◆ What the task requires ◆
Reproduce everything in the forum thread below from "And just remember, CFB, if" down to "course not possible.", keeping every word and punctuation mark unchanged.

◆ Reading passage ◆
An oddball idea?

[sgeeeee]

Hey!

I knew I liked that guy.

P.S. - now that I'm sucking up - where's my curmudgeon certificate?

Preferably engraved on a framed dryer sheet.

heh heh heh heh

I sent that certificate to your Louisiana address. FEMA assured me they would deliver it.

 

[cute fuzzy bunny]

How much might that be? I'm beginning to waver...

Pretty much nothing since I bought two cars this year!

 

[dory36]

How much might that be? I'm beginning to waver...

Pretty much nothing since I bought two cars this year!

Dang! Back to kneeling at the alter of 4%...

 

[cute fuzzy bunny]

And just remember, CFB, if I weren't so ugly I would have no use for your South Dakota based escort service.

Just so you know, I have to pay the guys extra under the table to take the assignment.

 

[modlair]

You realize that this is not possible. The SWR from historical simulation can never be larger than it is today. It can only go down from additional history. Remember that the SWR is a worst case search of all possible historical sequences. Since we already have sequences that produce SWRs as low as 4%, it can never go up.

Of course not possible.

◆ Raw data ◆
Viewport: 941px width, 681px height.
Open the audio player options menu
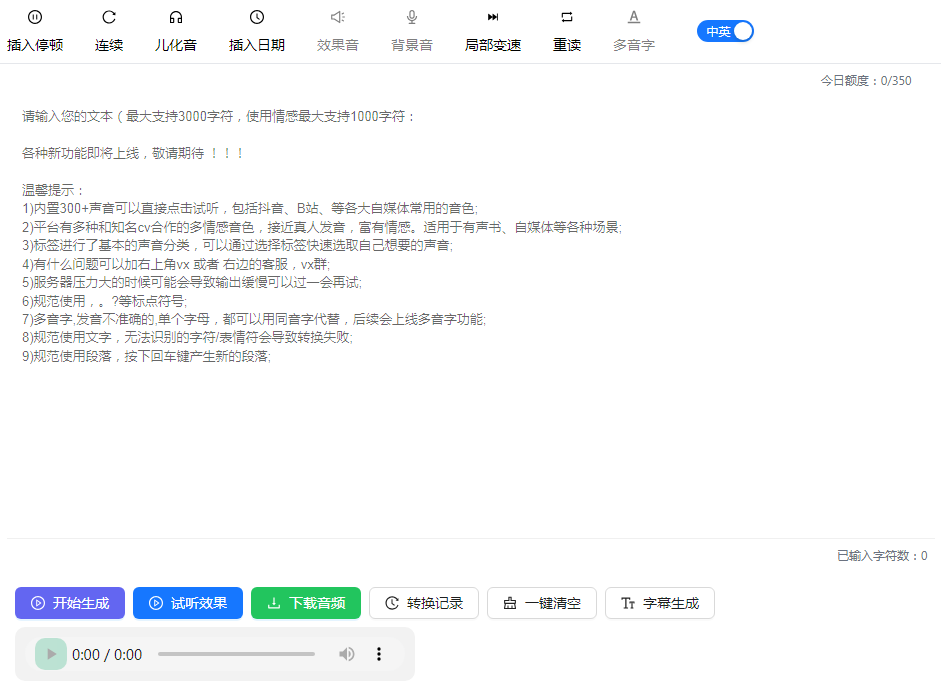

◆ Response ◆
And just remember, CFB, if I weren't so ugly I would have no use for your South Dakota based escort service.

Just so you know, I have to pay the guys extra under the table to take the assignment.

 

[modlair]

You realize that this is not possible. The SWR from historical simulation can never be larger than it is today. It can only go down from additional history. Remember that the SWR is a worst case search of all possible historical sequences. Since we already have sequences that produce SWRs as low as 4%, it can never go up.

Of course not possible.